Revolutionary Worker #977, October 11, 1998

This week, as the mountains of videotape, Tripp entrapment tapes, and transcripts of coerced testimony before the grand jury piled higher and higher, I found myself thinking about Arthur Miller's play, The Crucible. This chilling story of the Salem witch trials--first written for the stage after the McCarthy hearings of the 1950s--was made into a film a few years ago. And when it opened I went to see it with some comrades on Christmas Day. It is a powerful tale of a ruthless Inquisition--which aimed to consolidate the punishing ideological, political, legal and property relations of the bourgeoisie through a moral crusade. And the film was clearly a protest against the reimposition of traditional values in late 20th-century America. The theater was packed, and I thought it was neat that on Christmas Day people were watching this movie that slammed the Christian inquisition of our time.

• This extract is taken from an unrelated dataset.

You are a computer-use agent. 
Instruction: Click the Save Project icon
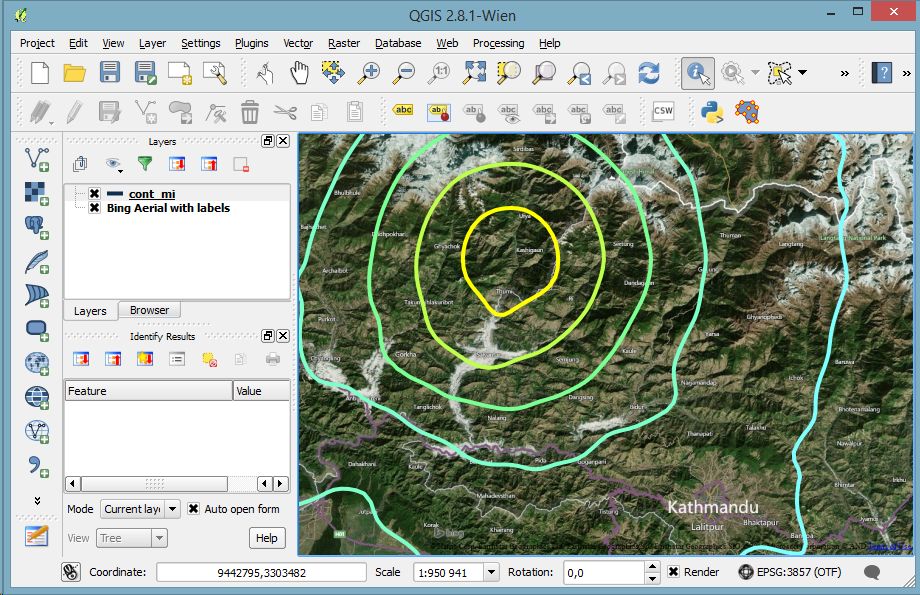coord(110,73)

Many voices, including my own, have drawn a parallel between these witch trials and the Starr inquisition. But unlike the story of the Crucible--where our sympathies are wholly with the men and women who were the targets of the Inquisition--the current situation poses a more complex challenge. The challenge facing the people is to vigorously oppose the Inquisition while not defending Bill Clinton. Because in this crusade to reimpose traditional values, traditional morality, and the rule of unjust laws--which is now threatening to bring down a President--Bill Clinton has played a most insidious role. And, as Malcolm X once said about Kennedy, when he fell as the result of fierce infighting in the ruling class--chickens are coming home to roost.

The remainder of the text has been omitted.